According to the St. Paul Pioneer Press, “Coleman’s decision to run for senator, rather than governor, was sealed during a walk with President Bush in the White House’s Rose Garden,” rather than Karl Rove. Rove had actually persuaded the former House majority leader of Minnesota and current governor, Tim Pawlenty, not to challenge Norm Coleman in the Senate elections. Still, other portions of the edit removed references to Karl Rove entirely, and their citations, while accentuating the positive side of several issues, including changing “a budget bill that cut funding from a number of programs” to “a deficit-reduction bill.”

Dianne Feinstein

The California block of Senate IP addresses made several edits to the Dianne Feinstein article, removing reference to her membership in the Trilateral Commission and to her net worth, with husband Richard C. Blum, but also adding an extensive list of awards.

Even more problematic than the edits to the article about Dianne Feinstein, however, were those made to the article about her husband. References to a 1992 fine for failing to disclose Mr. Blum had guaranteed her campaign loans were removed, along with citations, and a paragraph regarding a conflict of interest debate from 1997 when Mr. Blum had invested millions of dollars in Chinese businesses when Ms. Feinstein was campaigning in the Senate to lift trade sanctions against the country. Mr. Blum later announced he would donate all profits from his Chinese investments to charity.

Tom Harkin

The staffers of Senator Tom Harkin removed a paragraph relating to Harkin’s having falsely claimed to have flown combat missions over North Vietnam, and his subsequent recantation after inquiries by the Wall Street Journal and Barry Goldwater. Another paragraph removed related to a supposed pro-Israeli stance.

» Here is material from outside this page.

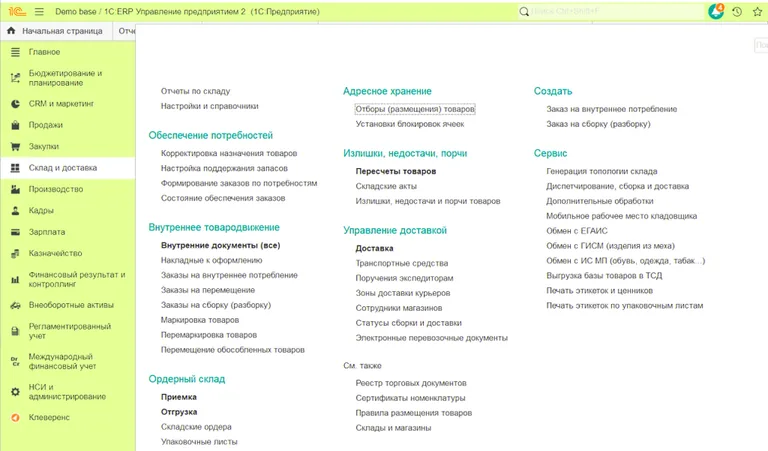Open the Доставка link
The width and height of the screenshot is (768, 451).
pyautogui.click(x=374, y=248)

Other edits to Senate articles

Wikinews reporters also discovered that a handful of miscellaneous vandalism edits had been made to some Senators’ articles. Vandalized articles included those of Tom Coburn and Harry Reid. The edits to Reid’s were made three times, while the Coburn vandalism was made two times, after it had been restored to a prior version. An edit to an article about a controversy over Senator Rick Santorum’s statements about Constitutional rights to privacy with regards to sexual acts, seemingly coming from Rick Santorum’s staff members, removed a reference to an effort to redefine Santorum’s last name as a neologism meaning “the frothy mixture of lube and fecal matter that is sometimes the byproduct of anal sex.”

IP address mapping

The U.S. Senate Sergeant at Arms owns the IP block 156.33.0.0 to 156.33.255.255. Requests to learn the mapping of these thousands of IPs were not responded to at press time. However, the lower 100 blocks of addresses appear to be mapped to the 100 Senators based on their state’s alphabetical listing. This was partially confirmed using e-mail responses from the offices of Senators; where the originating computer was connected to the network directly and was not a part of block 222 (a section which seems to be reserved for servers), the IP addresses matched the predicted pattern.

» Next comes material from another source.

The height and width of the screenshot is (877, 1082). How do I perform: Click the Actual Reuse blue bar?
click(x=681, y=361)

When examining the edit behavior of IPs it also tended to match the predicted pattern. IPs which were assigned to Florida had edits to Bill Nelson and Mel Martinez and other Florida-related pages primarily, while those assigned to California had edited Dianne Feinstein. Edits coming from the U.S. House of Representatives were less traceable because they came through a proxy server—meaning they all showed up under one IP address.